# How good is excitel



## aal-ok (Mar 29, 2016)

I am thinking of getting an Internet connection through excitel, they are offering amazing deals. Just wanted to check how their service is, is there connection stable? I am living in shalimar bagh.


----------



## StickySlime (Mar 29, 2016)

I posted a detailed review regarding Excitel's services here: *forum.digit.in/broadband-dth/19619...nsive-review-5mbps-sdsl-unlimited-no-fup.html

Hopefully, that's going to be of some use to you.


----------



## aal-ok (Mar 31, 2016)

Yup, a helpful review, but do you know about its service in shalimar bagh?


----------



## StickySlime (Mar 31, 2016)

aal-ok said:


> Yup, a helpful review, but do you know about its service in shalimar bagh?

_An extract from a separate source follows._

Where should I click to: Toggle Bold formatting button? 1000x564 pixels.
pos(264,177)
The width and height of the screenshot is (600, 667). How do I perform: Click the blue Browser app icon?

No, unfortunately, I can't think of a way to ever find that out, unless you have someone in your locality which is already using their services. Your best bet would be asking around near your area and see if you can find someone already using their services.


----------



## aal-ok (Mar 31, 2016)

Yeah right, I called their 801 number given on the website but there had not been a response yet.
Will keep you updated.

- - - Updated - - -

Ps: the website shows a red dot near my house(about 500m radius) does this website that their service is available here?


----------



## StickySlime (Apr 11, 2016)

aal-ok said:


> Ps: the website shows a red dot near my house(about 500m radius) does this website that their service is available here?



Not necessarily. I've seen people complaining about non-availability of services (or lack thereof), even though their area "had a red dot" on the service map on their website. The only real indicator of set-in services in your area are the abundance of those pamphlets and advertisements near your locality, advertising Excitel. If that's not there, most probably Excitel isn't set-in within your area, yet.


----------



## aal-ok (Apr 12, 2016)

yeah, it's not available here, i had to call about four times to get this answer, guess I will have to stick to MTNL


----------